Maíllo acredita que Zapatero “não trouxe nada de novo” em sua entrevista e ainda deve “explicações muito claras”

O coordenador federal da IU e porta-voz do grupo parlamentar “Por Andaluzia”, Antonio Maíllo, em entrevista concedida à Europa Press.
MARÍA JOSÉ LÓPEZ/EUROPA PRESS

SEVILHA 24 jul. (EUROPA PRESS) -

O coordenador federal da Izquierda Unida (IU), Antonio Maíllo, afirmou nesta sexta-feira que, “em termos políticos”, ficou “na mesma” na última quinta-feira após assistir à entrevista com o ex-presidente do Governo José Luis Rodríguez Zapatero no canal La 1 da Televisión Española (TVE), pois “não trouxe nenhuma contribuição significativa” em relação à investigação que está sendo conduzida contra ele pela Audiencia Nacional no âmbito do chamado “caso Plus Ultra”.

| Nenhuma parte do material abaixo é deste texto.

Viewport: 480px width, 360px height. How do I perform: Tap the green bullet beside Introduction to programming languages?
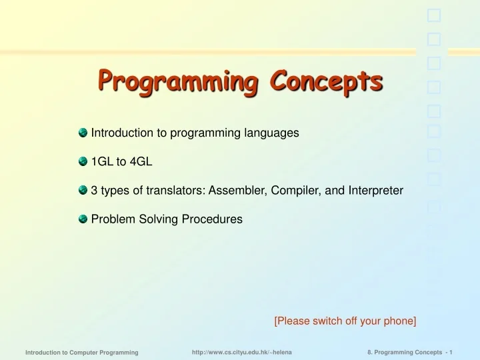83,133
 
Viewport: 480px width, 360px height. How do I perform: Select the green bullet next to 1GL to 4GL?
83,161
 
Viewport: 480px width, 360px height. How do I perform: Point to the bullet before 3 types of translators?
83,190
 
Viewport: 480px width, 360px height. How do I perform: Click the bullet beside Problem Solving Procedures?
83,219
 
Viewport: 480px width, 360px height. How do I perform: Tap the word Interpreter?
375,190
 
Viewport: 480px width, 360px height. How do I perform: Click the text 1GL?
102,161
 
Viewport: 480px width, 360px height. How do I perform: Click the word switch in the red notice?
320,321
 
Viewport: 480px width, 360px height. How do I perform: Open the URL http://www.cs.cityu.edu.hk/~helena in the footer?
241,351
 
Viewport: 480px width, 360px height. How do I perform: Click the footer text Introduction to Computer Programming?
81,351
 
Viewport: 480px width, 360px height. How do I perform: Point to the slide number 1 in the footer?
451,351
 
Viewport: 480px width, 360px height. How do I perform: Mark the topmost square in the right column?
433,15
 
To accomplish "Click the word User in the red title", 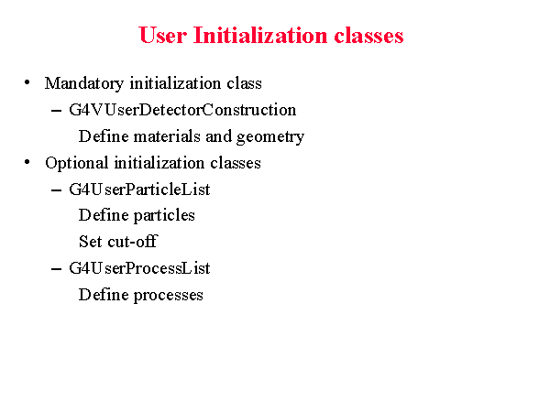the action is coord(163,35).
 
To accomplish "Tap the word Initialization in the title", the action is coord(260,35).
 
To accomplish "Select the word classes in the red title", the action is coord(368,36).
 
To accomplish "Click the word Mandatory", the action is coord(84,83).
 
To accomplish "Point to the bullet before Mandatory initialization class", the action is coord(27,82).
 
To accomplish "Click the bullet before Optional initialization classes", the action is coord(27,162).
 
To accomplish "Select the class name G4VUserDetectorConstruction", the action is coord(182,110).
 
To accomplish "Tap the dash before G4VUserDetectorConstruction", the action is coord(56,111).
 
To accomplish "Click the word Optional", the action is coord(76,163).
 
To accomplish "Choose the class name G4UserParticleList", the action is coord(139,190).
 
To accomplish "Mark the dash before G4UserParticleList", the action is coord(56,190).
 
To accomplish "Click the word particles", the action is coord(164,216).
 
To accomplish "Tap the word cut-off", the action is coord(133,241).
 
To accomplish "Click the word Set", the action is coord(91,242).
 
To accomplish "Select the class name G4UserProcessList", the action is coord(139,268).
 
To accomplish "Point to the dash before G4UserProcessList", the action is coord(56,269).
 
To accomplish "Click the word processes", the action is coord(169,296).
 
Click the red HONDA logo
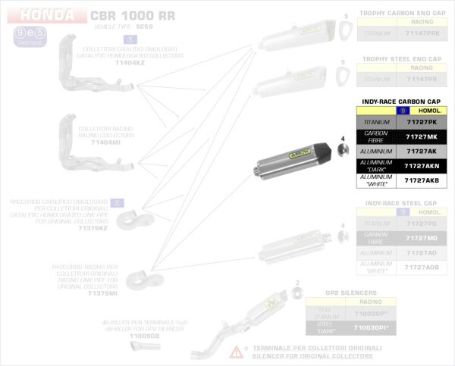[47, 15]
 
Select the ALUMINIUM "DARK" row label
[377, 166]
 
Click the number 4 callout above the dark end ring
[342, 139]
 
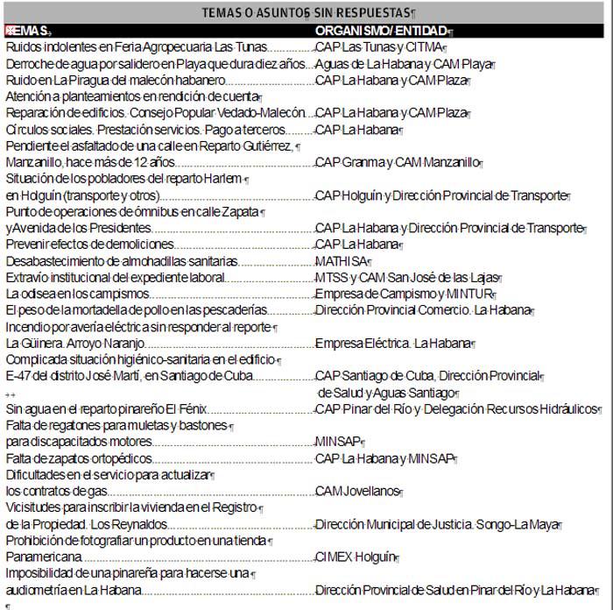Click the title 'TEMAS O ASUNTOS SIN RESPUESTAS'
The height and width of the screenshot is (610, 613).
307,13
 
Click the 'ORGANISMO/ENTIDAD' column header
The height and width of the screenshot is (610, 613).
377,31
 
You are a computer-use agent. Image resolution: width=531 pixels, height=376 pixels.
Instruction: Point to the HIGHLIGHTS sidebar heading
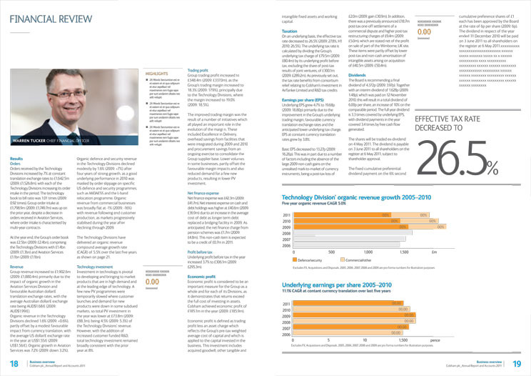(x=156, y=73)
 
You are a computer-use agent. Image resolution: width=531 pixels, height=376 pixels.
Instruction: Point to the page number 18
(x=13, y=364)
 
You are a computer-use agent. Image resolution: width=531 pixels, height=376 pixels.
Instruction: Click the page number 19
(x=517, y=364)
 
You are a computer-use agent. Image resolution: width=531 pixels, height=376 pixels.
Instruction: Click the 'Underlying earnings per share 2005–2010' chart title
(x=339, y=284)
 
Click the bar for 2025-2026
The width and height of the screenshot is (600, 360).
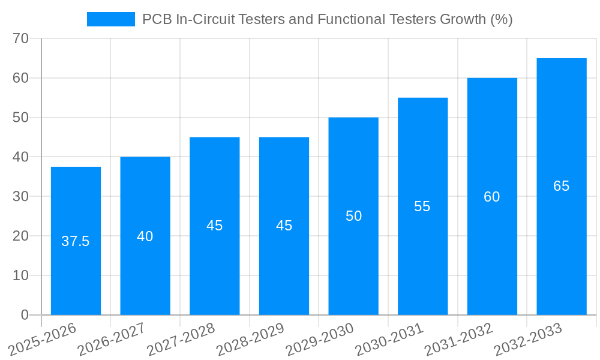click(76, 270)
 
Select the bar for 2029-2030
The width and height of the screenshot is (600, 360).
click(353, 258)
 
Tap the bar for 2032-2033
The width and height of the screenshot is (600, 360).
click(562, 240)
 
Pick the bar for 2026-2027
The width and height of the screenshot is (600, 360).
click(145, 270)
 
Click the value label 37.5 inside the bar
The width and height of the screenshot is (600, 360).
click(76, 241)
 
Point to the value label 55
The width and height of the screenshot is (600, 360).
click(422, 206)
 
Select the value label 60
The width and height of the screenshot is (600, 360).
click(492, 197)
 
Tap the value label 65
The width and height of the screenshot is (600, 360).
click(562, 186)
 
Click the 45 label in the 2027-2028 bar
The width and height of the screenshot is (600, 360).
click(215, 226)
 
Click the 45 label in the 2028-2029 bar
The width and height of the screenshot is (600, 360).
click(284, 226)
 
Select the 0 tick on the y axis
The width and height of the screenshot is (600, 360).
click(25, 315)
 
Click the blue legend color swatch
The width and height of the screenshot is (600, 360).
click(111, 19)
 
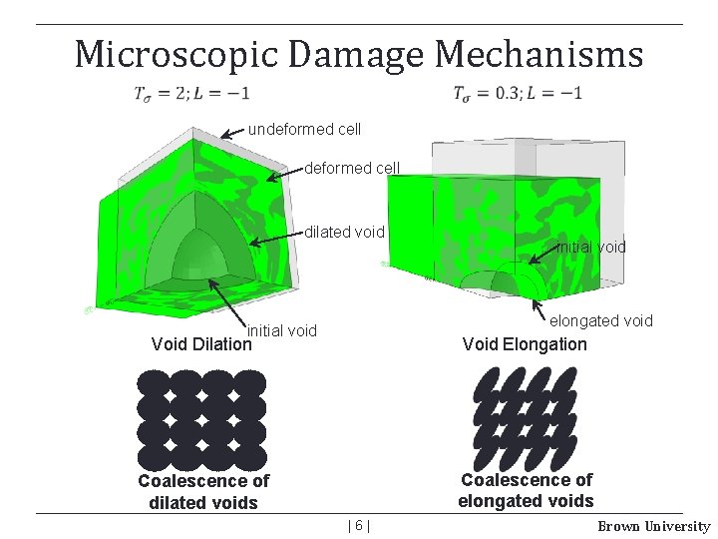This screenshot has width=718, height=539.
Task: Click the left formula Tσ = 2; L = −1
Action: pos(192,94)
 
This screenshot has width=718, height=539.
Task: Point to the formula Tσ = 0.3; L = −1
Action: pos(518,94)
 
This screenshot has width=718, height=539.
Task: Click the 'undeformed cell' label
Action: pos(304,130)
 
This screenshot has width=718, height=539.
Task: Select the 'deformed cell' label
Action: pos(351,168)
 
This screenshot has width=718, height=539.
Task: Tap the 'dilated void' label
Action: pos(344,233)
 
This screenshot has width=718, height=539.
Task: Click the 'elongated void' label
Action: pos(601,320)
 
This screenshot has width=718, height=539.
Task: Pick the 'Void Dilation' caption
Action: pos(201,344)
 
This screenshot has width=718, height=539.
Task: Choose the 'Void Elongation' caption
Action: pos(525,344)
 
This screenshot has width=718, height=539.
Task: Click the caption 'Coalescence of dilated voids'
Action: pos(203,491)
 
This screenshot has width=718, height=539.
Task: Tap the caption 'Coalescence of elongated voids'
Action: pos(526,490)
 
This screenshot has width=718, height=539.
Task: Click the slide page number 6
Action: pos(359,525)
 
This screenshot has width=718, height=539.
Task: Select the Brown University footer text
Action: pos(653,526)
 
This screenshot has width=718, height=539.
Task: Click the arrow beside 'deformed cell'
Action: pos(287,173)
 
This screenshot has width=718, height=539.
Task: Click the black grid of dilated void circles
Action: pos(201,419)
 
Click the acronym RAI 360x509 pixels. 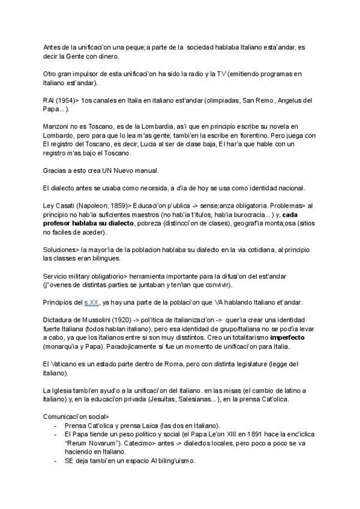[49, 101]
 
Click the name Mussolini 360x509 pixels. [96, 319]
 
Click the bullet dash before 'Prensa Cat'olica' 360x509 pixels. [56, 425]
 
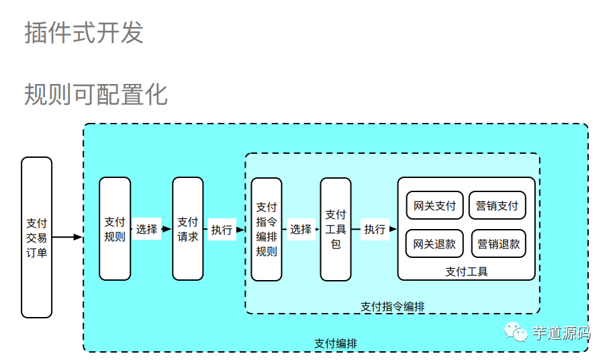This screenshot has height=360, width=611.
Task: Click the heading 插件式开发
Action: [84, 32]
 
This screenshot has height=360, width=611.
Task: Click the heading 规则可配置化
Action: [96, 94]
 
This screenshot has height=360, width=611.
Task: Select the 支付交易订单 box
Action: [37, 237]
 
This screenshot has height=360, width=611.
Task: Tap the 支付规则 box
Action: [115, 229]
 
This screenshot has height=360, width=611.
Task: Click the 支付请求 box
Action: [188, 229]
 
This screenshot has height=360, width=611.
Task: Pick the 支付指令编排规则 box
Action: [267, 229]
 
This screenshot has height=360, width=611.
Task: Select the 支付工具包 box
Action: [336, 229]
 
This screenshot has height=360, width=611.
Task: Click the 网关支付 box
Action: [434, 206]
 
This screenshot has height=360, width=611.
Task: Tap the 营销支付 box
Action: [497, 206]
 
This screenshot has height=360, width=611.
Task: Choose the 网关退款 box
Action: [434, 244]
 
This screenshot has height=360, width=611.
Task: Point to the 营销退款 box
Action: [499, 244]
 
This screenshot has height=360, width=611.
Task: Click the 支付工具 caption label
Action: [467, 271]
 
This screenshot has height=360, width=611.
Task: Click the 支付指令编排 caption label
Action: [393, 306]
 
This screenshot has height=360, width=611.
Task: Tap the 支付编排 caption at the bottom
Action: [336, 343]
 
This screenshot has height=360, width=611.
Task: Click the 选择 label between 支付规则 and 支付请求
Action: [146, 229]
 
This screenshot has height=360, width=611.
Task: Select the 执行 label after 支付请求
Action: [222, 230]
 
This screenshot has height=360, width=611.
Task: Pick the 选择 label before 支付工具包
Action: [301, 229]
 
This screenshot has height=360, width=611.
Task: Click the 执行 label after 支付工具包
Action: [375, 229]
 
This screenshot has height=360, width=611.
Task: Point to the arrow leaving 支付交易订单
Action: [67, 237]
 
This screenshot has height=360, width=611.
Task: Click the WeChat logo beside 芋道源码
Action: [516, 332]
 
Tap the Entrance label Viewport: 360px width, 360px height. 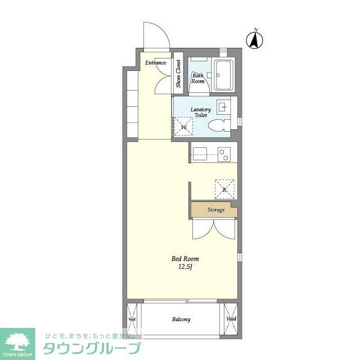click(156, 62)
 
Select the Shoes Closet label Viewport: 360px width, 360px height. click(178, 74)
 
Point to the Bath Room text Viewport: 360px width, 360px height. click(197, 78)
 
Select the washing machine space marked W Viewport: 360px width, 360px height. click(183, 126)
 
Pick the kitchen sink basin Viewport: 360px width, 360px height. click(201, 152)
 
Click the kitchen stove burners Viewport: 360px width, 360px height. click(225, 152)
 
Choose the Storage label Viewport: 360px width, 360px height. click(215, 210)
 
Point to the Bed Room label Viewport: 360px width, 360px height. click(184, 259)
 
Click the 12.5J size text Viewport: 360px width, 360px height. click(185, 267)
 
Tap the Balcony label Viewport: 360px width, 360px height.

Por isso, Antonio Maíllo considerou que o ex-presidente do Governo ainda deve dar “explicações muito claras” em “termos políticos”, pois, em termos “judiciais”, ele deve se explicar “no tribunal”, acrescentou o líder da IU em declarações à Europa Press.

O porta-voz do grupo parlamentar Por Andalucía advertiu, nesse sentido, que, na referida entrevista, e “em termos políticos”, Zapatero “nem esclareceu a questão das joias” que estavam em seu escritório, “nem esclareceu com determinação e provas a suspeita” em relação às “transferências de dinheiro” da empresa Análisis Relevante, bem como no que diz respeito ao papel da empresa de suas filhas nesse caso, acrescentou.

Por isso, Maíllo destacou que a entrevista concedida por Zapatero nesta quinta-feira o “deixou muito insatisfeito quanto às explicações dadas”, e acredita que não apenas o ex-presidente, mas também “o PSOE precisa dar explicações muito claras” tanto sobre os “fatos relativos a Zapatero” quanto em relação a outros assuntos.

Assim, o dirigente da IU citou os casos de suposta corrupção que envolvem os ex-secretários de Organização do PSOE, José Luis Ábalos e Santos Cerdán, bem como o da “mulher que aparece como uma espécie de ‘encanadora’ do PSOE, Leire Díez, sobre a qual disseram que não era ninguém no PSOE e, aos poucos, vai ficando claro que era uma pessoa que tinha acesso a figuras muito importantes na hierarquia do Estado”, acrescentou Maíllo.

Dessa forma, o coordenador da IU insistiu em exigir “explicações” a esse respeito. “Acho que isso é o mais importante, independentemente das manobras e ações judiciais que visam derrubar o governo” de coalizão do PSOE e do Sumar, acrescentou ele para concluir.